第1の樹脂を成形した後、パッケージの形成予定領域の外縁において第1の貫通孔、又は、第2の貫通孔を通るリードフレームの一部を切断する。
または、第1の樹脂を成形した後、第1の貫通孔を通り第1の電極と第1の接続部との間の一部を切断する。第1の電極と第1の接続部とを跨ぐように第1の貫通孔が配置されている。言い換えると第1の貫通孔を挟んで両隣に第1の電極と第1の接続部が配置されている。その一方の第1の電極と第1の接続部との境界を切断する。第1の貫通孔内には第1の樹脂が配置されていないため、第1の接続部のみ切断すればよい。第1の電極と第1の接続部との切断において、パッケージ側に配置されたリードフレームの一部は第1の電極となり、フレームと接続される側は第1の接続部となる。第1の貫通孔は第1の電極と第1の接続部とに跨がって配置される。第1の貫通孔を予めリードフレームに形成しておくことで、切断工程において切断面積を少なくすることができる。第1のアウターリード部11の一部が第1の貫通孔710の一部となる。
【0067】
第2の電極、第2の接続部、第2の貫通孔の切断も、第1の電極、第1の接続部、第1の貫通孔の切断とほぼ同様とすることができる。
切断はカッター、ダイサーで第1の電極と第1の接続部との間の一部の全体を一括に切断する他、複数回に分けて切断することもできる。

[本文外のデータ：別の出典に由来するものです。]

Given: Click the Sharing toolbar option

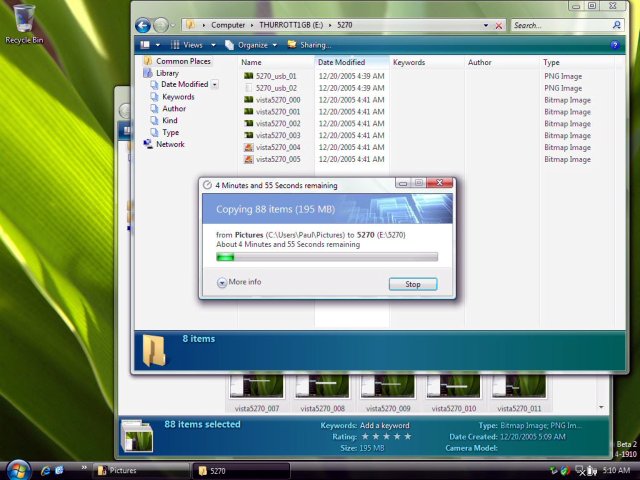Looking at the screenshot, I should tap(314, 45).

第1の電極と第1の接続部との切断面は、平らであることが好ましいが、切断面に凹凸があってもよい。また、切断面は第1の電極の平面に対して垂直な面であることが好ましいが、傾斜していてもよい。後のメッキ工程において、この切断面は金属で被覆される。
【0068】
(5−2)第1の電極と第2の電極を電解メッキする。
モールド金型から第1の樹脂が成形されたリードフレームを取り出し、リードフレームを電気的に接続し、第1の電極と第2の電極とを電解メッキする。リードフレームは第1の樹脂から露出されている部分のみ金属で被覆される。よって第1のアウターリード部の上面及び下面、第1の凹み部の側面、切断面、第1のインナーリードの上面及び下面、第2のアウターリード部の上面及び下面、第2の凹み部の側面、切断面、第2のインナーリードの上面及び下面にメッキが形成される。メッキは1層のみでなく、2層以上の複数層とすることもできる。複数層とする場合は、この電解メッキの工程を複数回繰り返すことにより行うことができる。
【0069】
(6−2)第1の電極と第1の接続部との間の残部を切断する。
第1の貫通孔を通り、第1の電極、特に第1のアウターリード部と第1の接続部との間の残部を切断する。また、同様に、第2の貫通孔を通り、第2の電極、特に第2のアウターリード部と第2の接続部との間の残部を切断する。
または、パッケージの形成予定領域の外縁において第1の貫通孔を通るリードフレームの残部、第2の貫通孔を通るリードフレームの残部、を切断する。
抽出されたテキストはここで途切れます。